I make marshmallows. No, it’s not difficult, but it is precise. The very first time I made them, the recipe specified “add ingredients in this order”, so of course I followed explicitly. Wanting to experiment though, and being the expert I was after making them just once, I ignored this recommendation when I made my second batch. Truth be told, there was a consistency difference in the final product. I was baffled such a small adjustment in the preparation greatly affected the outcome, but since I’ve continued my experimentation into the world of marshmallows, I always start with the same base, compiled the same way, every time.
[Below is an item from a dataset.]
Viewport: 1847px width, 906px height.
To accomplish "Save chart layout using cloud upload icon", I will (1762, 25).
My detour into the delicious land of marshmallows is the perfect correlation to creating a unique and successful client experience. For you to find your stacked inside out s’mores (a crowd favorite), you have to start with the basics, your brand! Your corporate brand is who you are as a company, not just customer facing, but also internally. Your brand is more than your logo, company name or tagline. This base defines how you answer the phone, sign your emails, handle customer concerns, or even the language used on your invoices. Like brewing your morning cup of coffee, the brand percolates through every fiber of your organization, so it must be defined, articulated, and lived out in daily interactions with fellow employees, clients, potential clients, and beyond!
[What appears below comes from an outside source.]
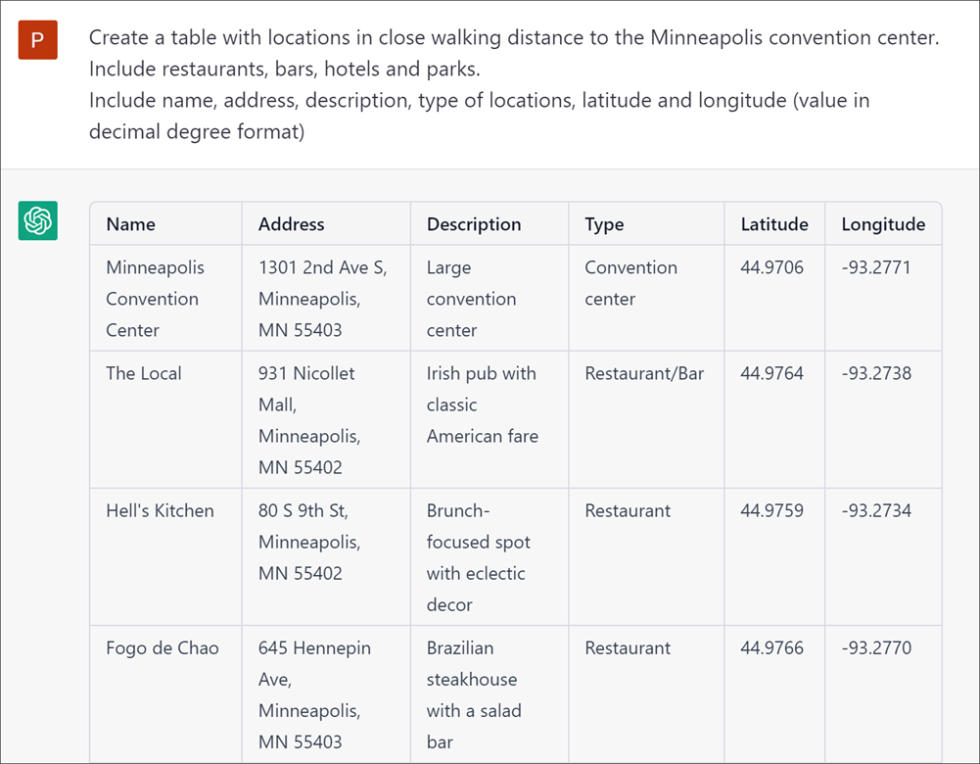The image size is (980, 764).
Task: Select the Name column header
Action: click(x=131, y=224)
You may have laughed when I mentioned the language on an invoice, but even that monthly communication with your client is a reflection of your brand. If the invoice is complicated and full of legalese, your client might experience confusion or frustration, which extends into their feelings about your interactions elsewhere. However, if the invoice is crystal clear, they are going to appreciate the time you took to speak to them in a manner they understand and know they can trust you to "give it to them straight".
So…did you create your brand first, or did the client experience you already exhibited influence the creation and execution of your brand, and thus the client experience? Either way, just like the chicken or the egg, the end result is the same! Take some time, gather your team around you, and work to ensure your brand is both defined and properly executed, so you can be well on your way to excellent client experience.